Japan’s economy shrank more than initially estimated in the third quarter of 2014, according to revised gross domestic product (GDP) figures.
The economy contracted by 1.9% in annual terms from July to September, well above a preliminary reading of 1.6%, BBC reported. It also shrank 0.5% on a quarterly basis, compared with an initial estimate of 0.4%, data showed.
A big fall in business spending plunged the economy into a deeper recession.
The revised figures, which come just days before Japan’s national elections, showed that business spending dipped by 0.4% from the previous quarter, instead of the 0.2% estimated in the preliminary reading.
In Recession
The world’s third largest economy unexpectedly fell into a technical recession after shrinking for the second consecutive quarter in July to September.
It had contracted 7.3% in the second quarter, which was the biggest fall since the March 2011 earthquake and tsunami.
An increase in the country’s sales tax, which was first raised in April from 5% to 8%, had hit growth in the second quarter and still appeared to be having an impact on the economy.
The dire data had led Prime Minister Shinzo Abe to call a widely-anticipated snap election last month, to seek a mandate to delay an increase in the tax to 10%, scheduled for 2015.
The tax increase was legislated by the previous government in 2012 to curb Japan’s huge public debt, which is the highest among developed nations.
Prime Minister Shinzo Abe’s pro-spending growth bid, dubbed “Abenomics”, has stalled as an April hike in the sales tax dented consumer spending and corporate investment, AFP said.
Abe delayed a second tax hike planned for next year to 2017. He also dissolved the lower chamber of parliament for snap elections on December 14, two years ahead of schedule, as he seeks to bolster his public support.
The tax rises are aimed at paying down Japan’s enormous national debt, but they have put Abe in a tricky position as he tries to balance them with his growth plan.
patchy recovery
The “harsh evidence for Abenomics,” shows that “tame growth in wages in particular is likely to drag on private consumption and broader economic activity,” reuters quoted Takeshi Minami, chief economist at Norinchukin Research Institute as saying.
Adding to the gloom, manufacturers’ confidence slid in December and is expected to deteriorate further, the Reuters Tankan showed, highlighting the patchy nature of the recovery.

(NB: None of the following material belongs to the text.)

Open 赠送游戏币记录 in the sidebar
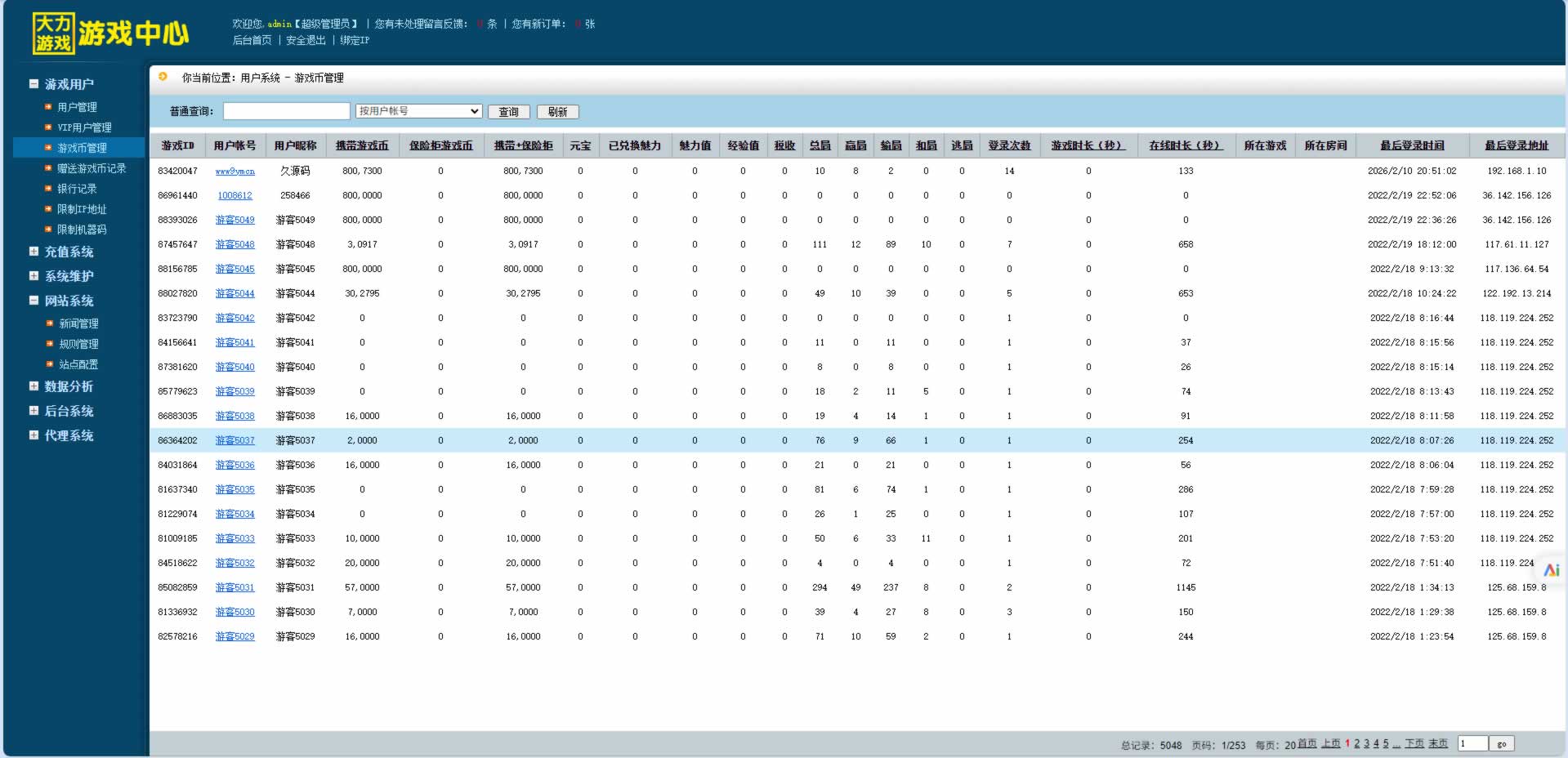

The key factor behind the GDP downgrade was a 0.4 percent decline in business investment, revised from a preliminary 0.2 percent fall. Analysts had expected capital spending to be revised up after an upbeat survey last week.
But spending was probably weak for small firms not included in the survey’s sample base and, coupled with other data used in revising GDP, led to the downward revision, a government official told reporters.
An increase in Japan’s sales tax to 8 percent from 5 percent in April hit household spending and clouded the outlook for “Abenomics,” a mix of aggressive monetary expansion, fiscal stimulus and structural reforms aimed at ending economic stagnation.
Abe’s decision to delay the second tax hike to 10 percent by 18 months until April 2017 eased concerns about the outlook for consumer spending, which makes up 60 percent of GDP.
But the recession has also shown that Abe’s stimulus policies have not been enough to strengthen the underlying economy even after two years in office, as companies remain hesitant of boosting wages and capital spending.